[Opening Exercise material section]

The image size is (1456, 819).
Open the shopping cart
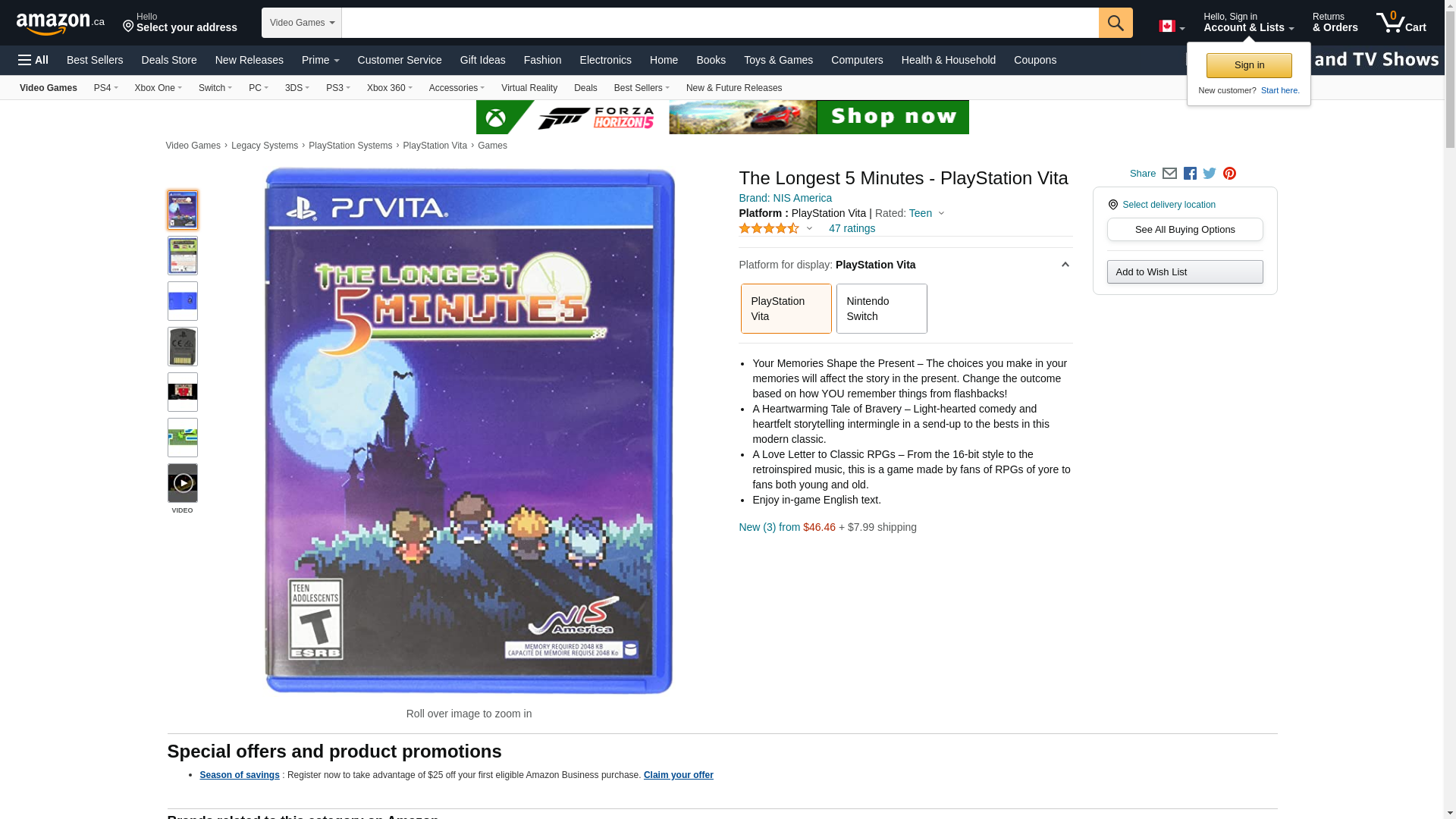click(x=1401, y=23)
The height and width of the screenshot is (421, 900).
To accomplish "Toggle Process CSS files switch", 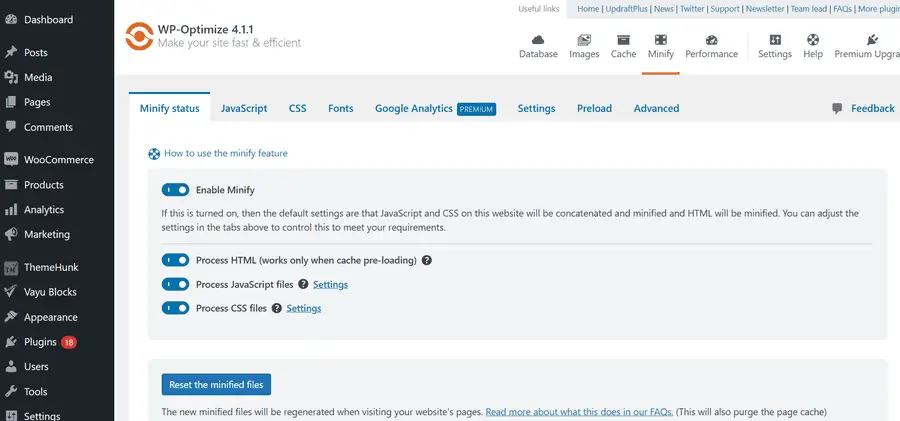I will pyautogui.click(x=175, y=308).
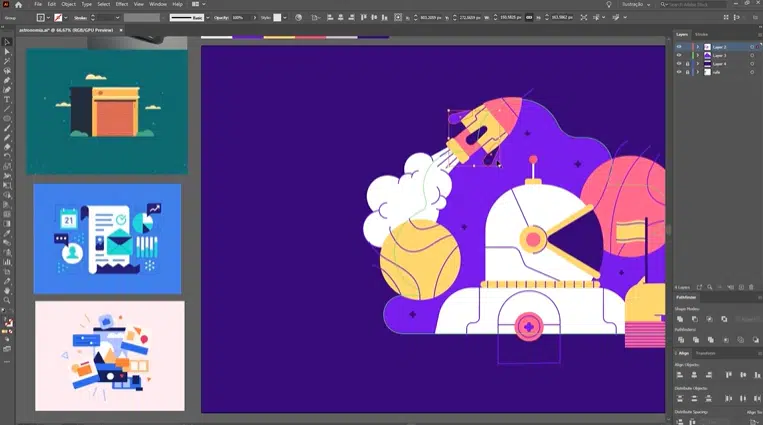Click the Unite shape mode in Pathfinder
The height and width of the screenshot is (425, 763).
[680, 319]
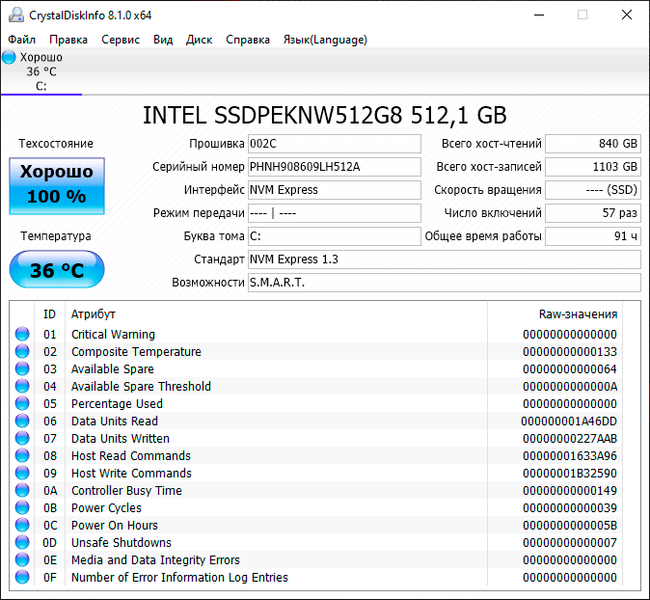Select the C: drive tab at top
The height and width of the screenshot is (600, 650).
coord(41,72)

[Closing Exercise material section]

Skipping every picture, transcribe exactly the lines above from the one containing "Open the shopping cart" through the one containing "The height and width of the screenshot is (421, 900).", both included.

- Output for this exercise:
Open the shopping cart
click(x=1401, y=23)
The height and width of the screenshot is (421, 900).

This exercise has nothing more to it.